Saved entries:
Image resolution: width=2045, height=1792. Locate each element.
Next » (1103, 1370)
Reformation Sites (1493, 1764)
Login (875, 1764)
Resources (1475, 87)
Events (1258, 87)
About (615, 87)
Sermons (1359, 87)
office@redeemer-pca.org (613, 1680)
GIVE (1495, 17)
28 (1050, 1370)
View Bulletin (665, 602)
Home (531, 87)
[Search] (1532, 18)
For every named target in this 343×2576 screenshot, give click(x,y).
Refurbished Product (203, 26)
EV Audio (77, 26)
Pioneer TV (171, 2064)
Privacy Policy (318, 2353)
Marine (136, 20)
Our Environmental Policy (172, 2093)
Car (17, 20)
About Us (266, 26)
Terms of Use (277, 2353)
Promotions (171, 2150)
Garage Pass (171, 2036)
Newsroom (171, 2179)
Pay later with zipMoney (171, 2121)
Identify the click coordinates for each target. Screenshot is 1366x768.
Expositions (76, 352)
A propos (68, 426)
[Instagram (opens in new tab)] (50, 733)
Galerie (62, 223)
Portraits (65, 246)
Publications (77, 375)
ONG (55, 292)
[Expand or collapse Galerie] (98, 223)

What is expected:
Each entry above is to be set down again in exactly the same words.

Answer space:
Image resolution: width=2045, height=1792. Locate each element.
Next » (1103, 1370)
Reformation Sites (1493, 1764)
Login (875, 1764)
Resources (1475, 87)
Events (1258, 87)
About (615, 87)
Sermons (1359, 87)
office@redeemer-pca.org (613, 1680)
GIVE (1495, 17)
28 (1050, 1370)
View Bulletin (665, 602)
Home (531, 87)
[Search] (1532, 18)
For every named target in this 343×2576 screenshot, give click(x,y).
Refurbished Product (203, 26)
EV Audio (77, 26)
Pioneer TV (171, 2064)
Privacy Policy (318, 2353)
Marine (136, 20)
Our Environmental Policy (172, 2093)
Car (17, 20)
About Us (266, 26)
Terms of Use (277, 2353)
Promotions (171, 2150)
Garage Pass (171, 2036)
Newsroom (171, 2179)
Pay later with zipMoney (171, 2121)
Identify the click coordinates for each target. Screenshot is 1366x768.
Expositions (76, 352)
A propos (68, 426)
[Instagram (opens in new tab)] (50, 733)
Galerie (62, 223)
Portraits (65, 246)
Publications (77, 375)
ONG (55, 292)
[Expand or collapse Galerie] (98, 223)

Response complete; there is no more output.